Equalizer is probably one of the better solutions you'll find.
It's specifically designed for splitting apart renders and distributing them across display's.
Description:
Equalizer allows the user to scale rendering performance, visual quality and display size. An Equalizer-based application runs unmodified on any visualization system, from a simple workstation to large scale graphics clusters, multi-GPU workstations and Virtual Reality installations.
Example Usage of Equalizer:
(source: equalizergraphics.com)
I've worked on projects trying to do similar things without Equalizer, and I can honestly say it was pretty bad. We only got it barely working. After finding equalizer later, I can't imagine how much easier it would have been with such a tool.
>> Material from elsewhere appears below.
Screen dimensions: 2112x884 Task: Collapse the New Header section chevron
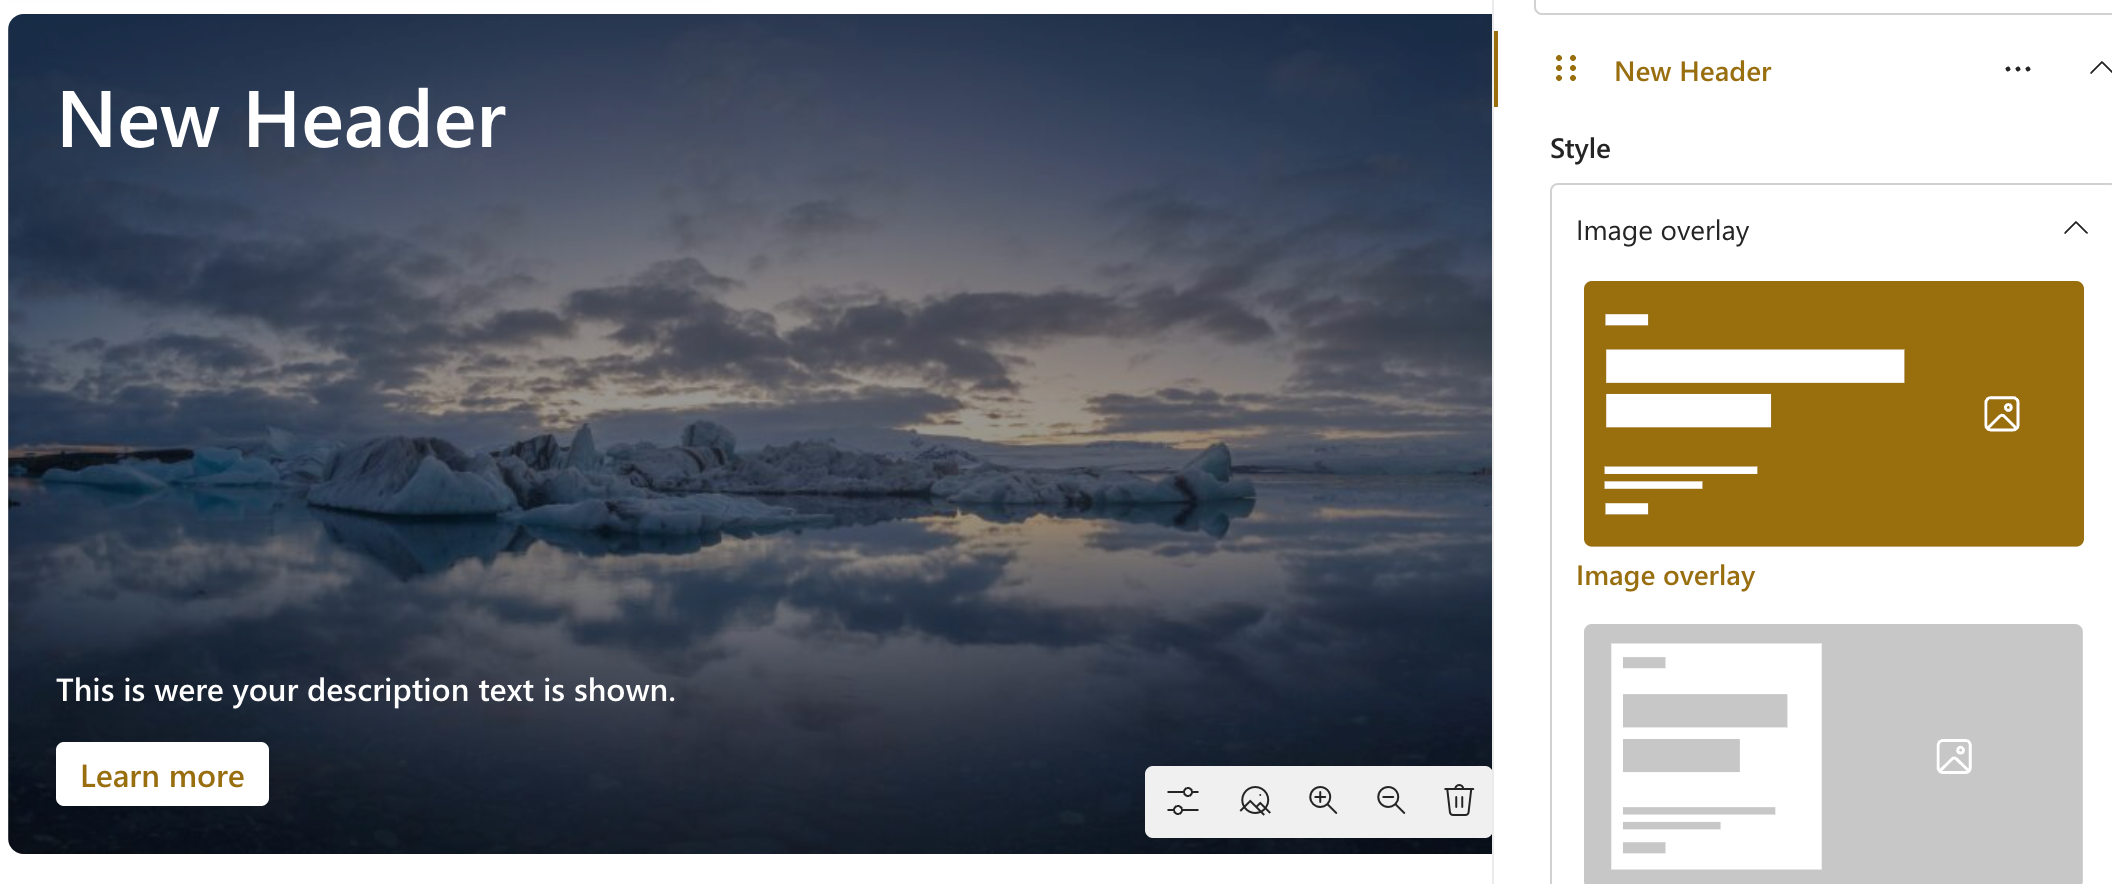coord(2099,69)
You can use Xinerama or XRandR when working with X11/Xorg. But to quote Wikipedia on Xinerama:
In most implementations, OpenGL (3D)
direct-rendering only works on one of
the screens. Windows that should show
3D graphics on other screens tend to
just appear black. This is most
commonly seen with 3D screen savers,
which show on one of the screens and
black on the others. (The Solaris
SPARC OpenGL implementation allows
direct rendering to all screens in
Xinerama mode, as does the nvidia
driver when both monitors are on the
same video card.)
I suggest you read the Wikipedia article first.
You should have a look at the "AMD Radeon HD 5870 Eyefinity 6-edition" graphics card. This supports output to six displays simultaneously and allows the setting of several options in the driver regarding the arrangment of the outputs (3 in a row, 2x3 horizontal/vertical), etc).
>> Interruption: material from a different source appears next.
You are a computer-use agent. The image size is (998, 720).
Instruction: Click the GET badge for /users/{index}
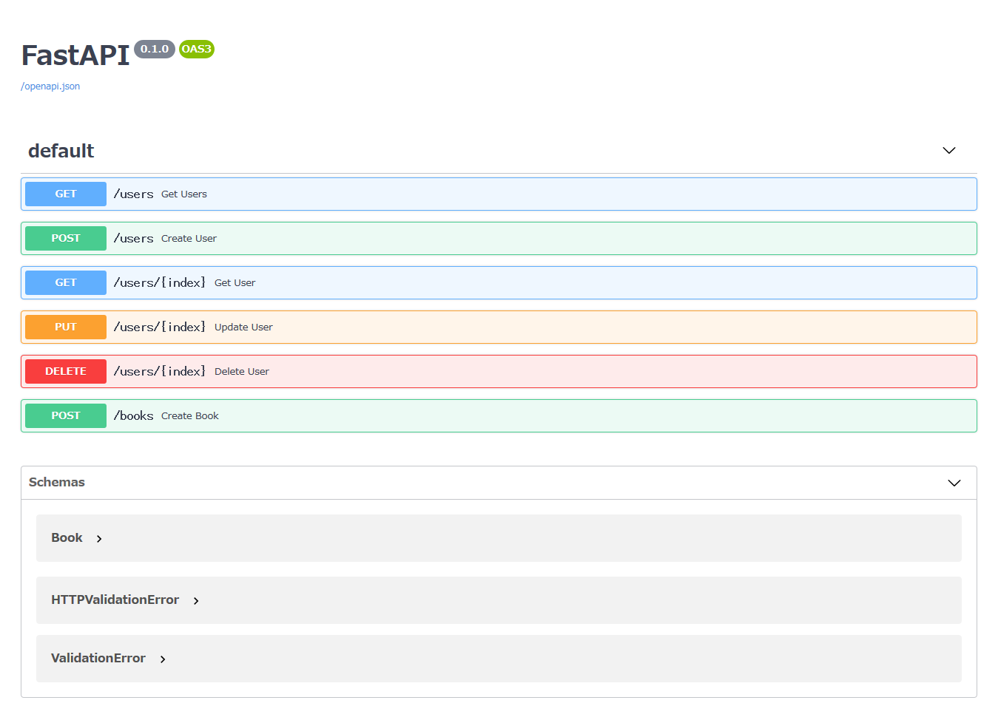click(x=65, y=283)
Regarding API's: with a card like this (but also with a TripleHead2Go) you get a single virtual canvas, which supports full 3D accelerations without performance loss (so much better than with an Extended desktop). At AMD they call this a Single Large Surface (probably equivalent to what NVidia calls a Horizontal/Vertical span). The caveat here is that all outputs need to have the same resolution, frame rate and color depth. Such a surface could have a resolution of 5760 x 3240 or higher, depending on settings, so it's a good thing that the 5870 is so fast.
Then, in your application, you render to this large virtual canvas (using OpenGL, Direct3D or some other way) and you're done... Except that you did not say if you were going to have the displays at an angle to each other or in a flat configuration. In the latter case, you can just use a single perspective camera and render to the entire backbuffer. But if you have more of a 'surround' setup, then you need to have multiple cameras in your scene, all looking out from the same point.
The fastest loop to do this rendering is then probably:
for all all objects
set textures and shader and renderstate
for all viewports
render object to viewport
and not
for all viewports
for all objects
set textures and shader and renderstate
render object to viewport
because switching objects causes the GPU to lose much more useful information from its state and caches than switching viewports.
You could contact AMD to check if it's possible to add two of these cards (power-supply permitting) to a single system to drive up to 12 displays.
Note that not all configurations are supported (e.g. 5x1 is not, as I read from the FAQ).
A lot of my experience regarding this was gathered during the creation of the Future Flight Experience project, which uses three beamers (each with its own camera in the 3D scene), a dual Nvidia GTX 280 in SLI, and a Matrox TripleHead2Go on Windows XP.
I use one of these nifty TripleHead2Go's at home on my gaming rig to drive 3 displays from one video card (even in Vista). Two displays with a bezel in the middle is kinda a bummer for gaming.
(source: maximumpc.com)
I found out about them because we were looking at using several of them at work for driving a system of ours that has about 9 displays. I think for that we ended up going with a system with 5 PCI-X slots and a dual-head card in each. If you have trouble with getting that many PCI slots on a motherboard, there are PCI-X bus expansion systems avilable.
I know that the pyglet OpenGL wrapper (http://www.pyglet.org) for python has multiplatform multimonitor support; you might want to look at their source code and figure out how it is implemented.